Acute Reversal of Endothelial Dysfunction in the Elderly After Antioxidant Consumption
Aging, endothelium, free radicals, nitric oxide, vascular function
Aging is associated with a pro-oxidant state and a decline in endothelial function. Whether acute, enteral antioxidant treatment can reverse this decrement in vascular function is not well known. Flow-mediated vasodilation and reactive hyperemia were evaluated after consumption of either placebo or an oral antioxidant cocktail (vitamin C, 1000 mg; vitamin E, 600 IU; α-lipoic acid, 600 mg) in 87 healthy volunteers (42 young: 25±1 years; 45 older: 71±1 years) using a double-blind, crossover design. Blood velocity and brachial artery diameter (ultrasound Doppler) were assessed before and after 5-minute forearm circulatory arrest. Serum markers of lipid peroxidation, total antioxidant capacity, endogenous antioxidant activity, and vitamin C were assayed, and plasma nitrate, nitrite, and 3-nitrotyrosine were determined. In the placebo trial, an age-related reduction in brachial artery vasodilation was evident (young: 7.4±0.6%; older: 5.2±0.4%). After antioxidant consumption, flow-mediated vasodilation improved in older subjects (placebo: 5.2±0.4%; antioxidant: 8.2±0.6%) but declined in the young (placebo: 7.4±0.6%; antioxidant: 5.8±0.6%). Reactive hyperemia was reduced with age, but antioxidant administration did not alter the response in either group. Together, these data demonstrate that antioxidant consumption acutely restores endothelial function in the elderly while disrupting normal endothelium-dependent vasodilation in the young and suggest that this age-related impairment is attributed, at least in part, to free radicals.

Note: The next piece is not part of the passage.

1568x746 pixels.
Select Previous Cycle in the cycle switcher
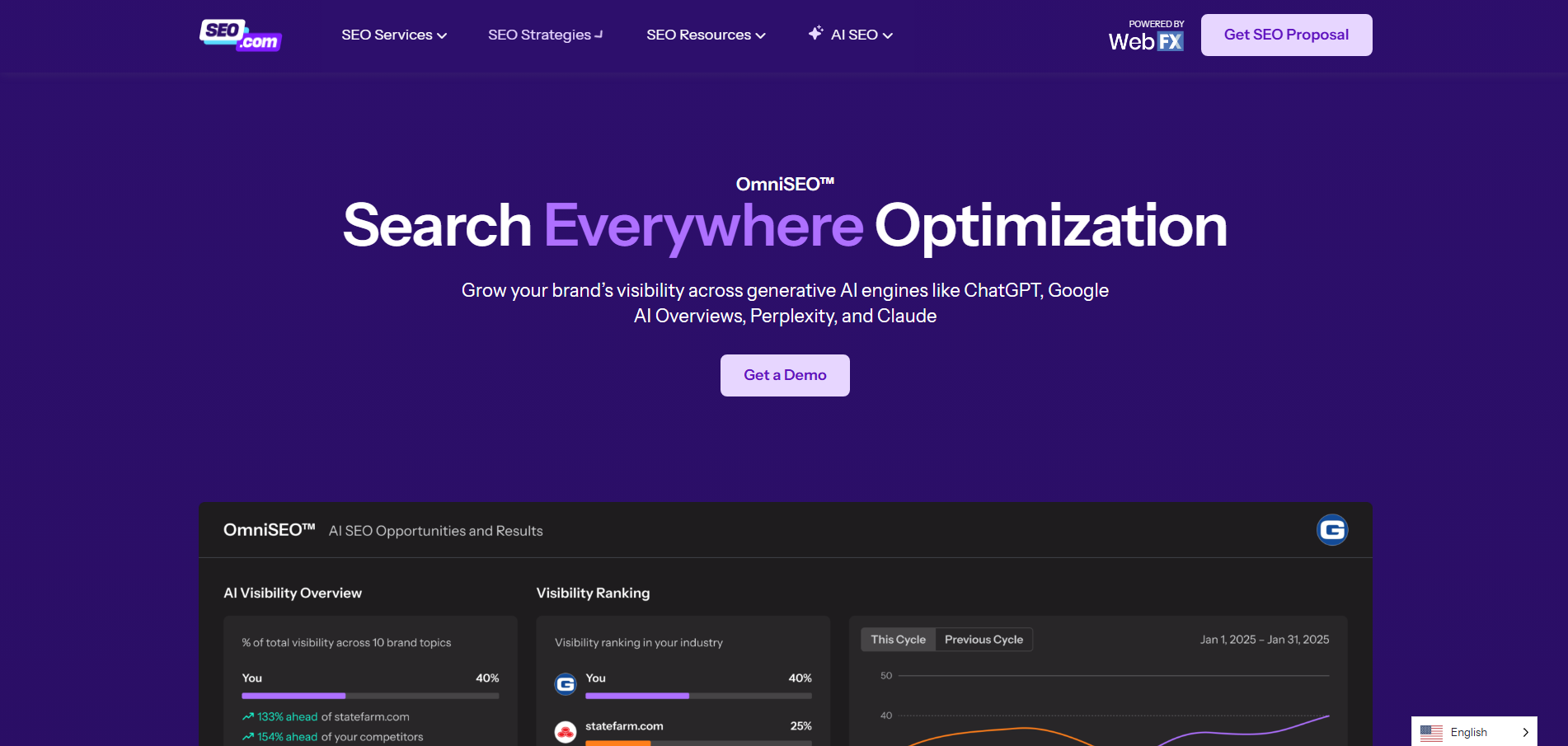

Wray DW, Nishiyama SK, Harris RA, Zhao J, McDaniel J, Fjeldstad AS, Witman MA, Ives SJ, Barrett-O'Keefe Z, Richardson RS. Acute reversal of endothelial dysfunction in the elderly after antioxidant consumption. Hypertension. 2012 Apr;59(4):818-24. doi: 10.1161/HYPERTENSIONAHA.111.189456. Epub 2012 Feb 21. PubMed PMID: 22353612; PubMed Central PMCID: PMC3321727.